(Given data)
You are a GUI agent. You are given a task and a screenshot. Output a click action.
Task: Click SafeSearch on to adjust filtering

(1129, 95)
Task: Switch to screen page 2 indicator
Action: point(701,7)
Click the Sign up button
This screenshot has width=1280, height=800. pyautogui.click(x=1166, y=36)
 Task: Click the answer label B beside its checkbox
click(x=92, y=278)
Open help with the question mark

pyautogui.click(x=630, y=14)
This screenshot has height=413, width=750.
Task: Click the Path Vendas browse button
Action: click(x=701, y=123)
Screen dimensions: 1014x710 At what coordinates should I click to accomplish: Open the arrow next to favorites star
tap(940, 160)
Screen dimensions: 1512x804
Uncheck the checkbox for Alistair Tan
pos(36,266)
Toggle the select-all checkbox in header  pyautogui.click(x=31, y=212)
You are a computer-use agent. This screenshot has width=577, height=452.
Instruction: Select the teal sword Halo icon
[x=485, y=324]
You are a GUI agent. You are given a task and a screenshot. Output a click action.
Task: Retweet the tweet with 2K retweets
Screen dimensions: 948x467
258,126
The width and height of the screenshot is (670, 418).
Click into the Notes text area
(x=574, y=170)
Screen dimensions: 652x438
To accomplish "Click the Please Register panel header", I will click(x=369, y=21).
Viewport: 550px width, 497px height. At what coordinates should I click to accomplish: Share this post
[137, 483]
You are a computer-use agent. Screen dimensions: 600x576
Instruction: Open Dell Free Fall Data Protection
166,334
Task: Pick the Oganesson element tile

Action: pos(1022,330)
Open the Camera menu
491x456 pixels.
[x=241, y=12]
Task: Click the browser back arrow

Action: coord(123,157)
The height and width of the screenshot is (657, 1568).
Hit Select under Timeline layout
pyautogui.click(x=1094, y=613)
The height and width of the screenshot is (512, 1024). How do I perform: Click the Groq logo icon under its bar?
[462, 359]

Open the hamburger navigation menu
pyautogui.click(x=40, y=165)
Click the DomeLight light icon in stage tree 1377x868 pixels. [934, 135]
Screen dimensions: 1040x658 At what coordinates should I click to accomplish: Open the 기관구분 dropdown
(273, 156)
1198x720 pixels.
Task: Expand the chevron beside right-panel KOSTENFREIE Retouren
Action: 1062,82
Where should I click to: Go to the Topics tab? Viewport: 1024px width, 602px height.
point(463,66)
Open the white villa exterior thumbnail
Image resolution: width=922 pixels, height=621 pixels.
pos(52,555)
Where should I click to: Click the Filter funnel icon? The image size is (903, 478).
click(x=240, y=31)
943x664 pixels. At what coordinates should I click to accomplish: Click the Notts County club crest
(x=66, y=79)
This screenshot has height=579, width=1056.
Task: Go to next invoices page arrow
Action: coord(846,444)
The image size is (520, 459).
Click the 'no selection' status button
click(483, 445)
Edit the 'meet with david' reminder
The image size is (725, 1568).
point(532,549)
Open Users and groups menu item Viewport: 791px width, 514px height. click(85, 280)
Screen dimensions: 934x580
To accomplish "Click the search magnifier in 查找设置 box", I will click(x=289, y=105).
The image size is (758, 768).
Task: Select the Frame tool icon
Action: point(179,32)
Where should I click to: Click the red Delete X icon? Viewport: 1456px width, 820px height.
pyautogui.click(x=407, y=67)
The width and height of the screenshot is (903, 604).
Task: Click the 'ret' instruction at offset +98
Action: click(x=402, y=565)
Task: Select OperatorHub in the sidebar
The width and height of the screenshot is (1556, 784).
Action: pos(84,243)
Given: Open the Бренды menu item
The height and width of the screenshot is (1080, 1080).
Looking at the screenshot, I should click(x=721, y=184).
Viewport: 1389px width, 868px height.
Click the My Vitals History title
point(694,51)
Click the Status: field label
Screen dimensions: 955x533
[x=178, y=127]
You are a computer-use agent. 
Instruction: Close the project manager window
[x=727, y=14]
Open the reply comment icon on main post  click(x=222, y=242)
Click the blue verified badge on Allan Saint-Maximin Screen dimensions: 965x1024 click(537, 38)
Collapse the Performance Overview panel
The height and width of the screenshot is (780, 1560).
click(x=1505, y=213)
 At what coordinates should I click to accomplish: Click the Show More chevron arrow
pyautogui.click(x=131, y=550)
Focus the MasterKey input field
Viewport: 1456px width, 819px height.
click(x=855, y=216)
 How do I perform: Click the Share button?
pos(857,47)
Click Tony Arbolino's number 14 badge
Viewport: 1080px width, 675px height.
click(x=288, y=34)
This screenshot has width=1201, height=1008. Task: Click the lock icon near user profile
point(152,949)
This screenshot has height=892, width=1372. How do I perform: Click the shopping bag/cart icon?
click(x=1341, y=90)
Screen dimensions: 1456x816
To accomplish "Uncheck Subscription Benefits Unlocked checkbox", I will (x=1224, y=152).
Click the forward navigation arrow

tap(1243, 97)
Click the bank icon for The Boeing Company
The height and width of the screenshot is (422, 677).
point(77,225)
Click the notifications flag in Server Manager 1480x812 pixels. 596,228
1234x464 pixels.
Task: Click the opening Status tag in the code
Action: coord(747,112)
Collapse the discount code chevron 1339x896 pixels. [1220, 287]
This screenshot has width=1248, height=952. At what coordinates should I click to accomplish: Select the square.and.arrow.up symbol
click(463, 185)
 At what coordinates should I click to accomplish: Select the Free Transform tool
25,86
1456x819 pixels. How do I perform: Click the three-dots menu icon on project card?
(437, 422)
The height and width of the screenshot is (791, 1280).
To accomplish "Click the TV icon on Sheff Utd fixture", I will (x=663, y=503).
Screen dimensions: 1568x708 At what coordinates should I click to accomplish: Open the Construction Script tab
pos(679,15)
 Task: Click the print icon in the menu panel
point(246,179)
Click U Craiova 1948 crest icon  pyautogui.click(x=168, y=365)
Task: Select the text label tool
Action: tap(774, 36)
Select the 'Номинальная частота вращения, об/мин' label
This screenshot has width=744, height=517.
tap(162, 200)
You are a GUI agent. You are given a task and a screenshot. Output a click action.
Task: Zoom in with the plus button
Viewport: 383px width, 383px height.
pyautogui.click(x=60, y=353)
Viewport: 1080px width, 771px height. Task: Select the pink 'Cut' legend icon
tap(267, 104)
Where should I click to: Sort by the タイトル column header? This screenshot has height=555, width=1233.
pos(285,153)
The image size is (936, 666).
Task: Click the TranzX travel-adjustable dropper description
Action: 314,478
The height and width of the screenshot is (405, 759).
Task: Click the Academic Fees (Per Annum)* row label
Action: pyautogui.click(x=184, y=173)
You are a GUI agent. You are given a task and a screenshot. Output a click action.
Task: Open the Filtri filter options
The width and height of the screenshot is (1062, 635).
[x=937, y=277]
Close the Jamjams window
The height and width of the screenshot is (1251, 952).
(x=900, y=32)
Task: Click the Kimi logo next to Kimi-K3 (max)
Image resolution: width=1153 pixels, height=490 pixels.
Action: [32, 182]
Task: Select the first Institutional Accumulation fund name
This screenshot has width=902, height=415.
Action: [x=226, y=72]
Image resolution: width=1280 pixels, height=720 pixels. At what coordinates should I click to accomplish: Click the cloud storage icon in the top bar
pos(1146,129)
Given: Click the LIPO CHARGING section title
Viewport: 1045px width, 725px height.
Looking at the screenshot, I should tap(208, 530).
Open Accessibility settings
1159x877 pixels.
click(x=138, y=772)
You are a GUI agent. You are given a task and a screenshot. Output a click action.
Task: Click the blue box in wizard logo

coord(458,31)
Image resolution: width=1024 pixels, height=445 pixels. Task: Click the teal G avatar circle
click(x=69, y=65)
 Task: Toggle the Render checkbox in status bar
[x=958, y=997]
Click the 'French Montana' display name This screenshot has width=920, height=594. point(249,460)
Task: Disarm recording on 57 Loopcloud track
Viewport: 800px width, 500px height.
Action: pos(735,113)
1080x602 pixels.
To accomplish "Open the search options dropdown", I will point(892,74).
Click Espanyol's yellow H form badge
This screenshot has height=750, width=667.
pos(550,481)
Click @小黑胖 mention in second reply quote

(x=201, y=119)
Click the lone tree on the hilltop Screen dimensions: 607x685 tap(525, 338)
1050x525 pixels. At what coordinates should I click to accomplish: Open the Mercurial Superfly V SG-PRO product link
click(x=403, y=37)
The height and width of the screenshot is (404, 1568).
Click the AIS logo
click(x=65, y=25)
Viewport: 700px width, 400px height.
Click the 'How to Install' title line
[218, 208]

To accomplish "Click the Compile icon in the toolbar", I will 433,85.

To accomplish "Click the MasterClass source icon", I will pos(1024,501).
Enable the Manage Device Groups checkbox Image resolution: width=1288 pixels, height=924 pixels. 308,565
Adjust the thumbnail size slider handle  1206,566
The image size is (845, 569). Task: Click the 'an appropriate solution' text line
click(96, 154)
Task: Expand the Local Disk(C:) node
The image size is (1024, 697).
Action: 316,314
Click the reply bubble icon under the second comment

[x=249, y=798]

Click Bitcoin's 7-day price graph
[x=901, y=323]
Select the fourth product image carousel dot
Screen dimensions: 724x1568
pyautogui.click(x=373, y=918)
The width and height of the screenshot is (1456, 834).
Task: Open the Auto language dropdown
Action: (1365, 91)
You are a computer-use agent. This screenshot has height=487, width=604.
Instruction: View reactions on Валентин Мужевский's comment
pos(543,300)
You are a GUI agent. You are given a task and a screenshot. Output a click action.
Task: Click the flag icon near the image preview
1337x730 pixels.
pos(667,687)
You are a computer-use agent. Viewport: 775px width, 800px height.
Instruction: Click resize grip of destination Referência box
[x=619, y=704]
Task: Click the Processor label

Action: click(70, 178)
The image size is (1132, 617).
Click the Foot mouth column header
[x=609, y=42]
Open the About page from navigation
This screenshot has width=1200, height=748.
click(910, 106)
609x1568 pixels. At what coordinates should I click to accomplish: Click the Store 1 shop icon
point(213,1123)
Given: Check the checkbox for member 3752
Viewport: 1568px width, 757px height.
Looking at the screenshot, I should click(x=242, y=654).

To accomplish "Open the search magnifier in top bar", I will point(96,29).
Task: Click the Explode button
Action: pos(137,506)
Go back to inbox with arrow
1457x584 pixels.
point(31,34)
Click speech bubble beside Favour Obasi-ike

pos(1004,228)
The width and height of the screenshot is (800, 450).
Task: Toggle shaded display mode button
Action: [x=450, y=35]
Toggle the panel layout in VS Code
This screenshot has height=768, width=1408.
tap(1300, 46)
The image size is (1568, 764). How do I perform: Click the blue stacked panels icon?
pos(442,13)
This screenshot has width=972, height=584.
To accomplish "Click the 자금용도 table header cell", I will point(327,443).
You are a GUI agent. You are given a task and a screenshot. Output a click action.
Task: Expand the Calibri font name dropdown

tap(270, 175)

(Problem to solve) Going back to the entries above, set down exactly the lines that begin at the one with "Task: Retweet the tweet with 2K retweets" and end at the one with "The image size is (520, 459).", both included, and nothing else.

(Reply)
Task: Retweet the tweet with 2K retweets
Screen dimensions: 948x467
258,126
The width and height of the screenshot is (670, 418).
Click into the Notes text area
(x=574, y=170)
Screen dimensions: 652x438
To accomplish "Click the Please Register panel header", I will click(x=369, y=21).
Viewport: 550px width, 497px height. At what coordinates should I click to accomplish: Share this post
[137, 483]
You are a computer-use agent. Screen dimensions: 600x576
Instruction: Open Dell Free Fall Data Protection
166,334
Task: Pick the Oganesson element tile

Action: pos(1022,330)
Open the Camera menu
491x456 pixels.
[x=241, y=12]
Task: Click the browser back arrow

Action: coord(123,157)
The height and width of the screenshot is (657, 1568).
Hit Select under Timeline layout
pyautogui.click(x=1094, y=613)
The height and width of the screenshot is (512, 1024). How do I perform: Click the Groq logo icon under its bar?
[462, 359]

Open the hamburger navigation menu
pyautogui.click(x=40, y=165)
Click the DomeLight light icon in stage tree 1377x868 pixels. [934, 135]
Screen dimensions: 1040x658 At what coordinates should I click to accomplish: Open the 기관구분 dropdown
(273, 156)
1198x720 pixels.
Task: Expand the chevron beside right-panel KOSTENFREIE Retouren
Action: 1062,82
Where should I click to: Go to the Topics tab? Viewport: 1024px width, 602px height.
point(463,66)
Open the white villa exterior thumbnail
Image resolution: width=922 pixels, height=621 pixels.
pos(52,555)
Where should I click to: Click the Filter funnel icon? The image size is (903, 478).
click(x=240, y=31)
943x664 pixels. At what coordinates should I click to accomplish: Click the Notts County club crest
(x=66, y=79)
This screenshot has height=579, width=1056.
Task: Go to next invoices page arrow
Action: coord(846,444)
The image size is (520, 459).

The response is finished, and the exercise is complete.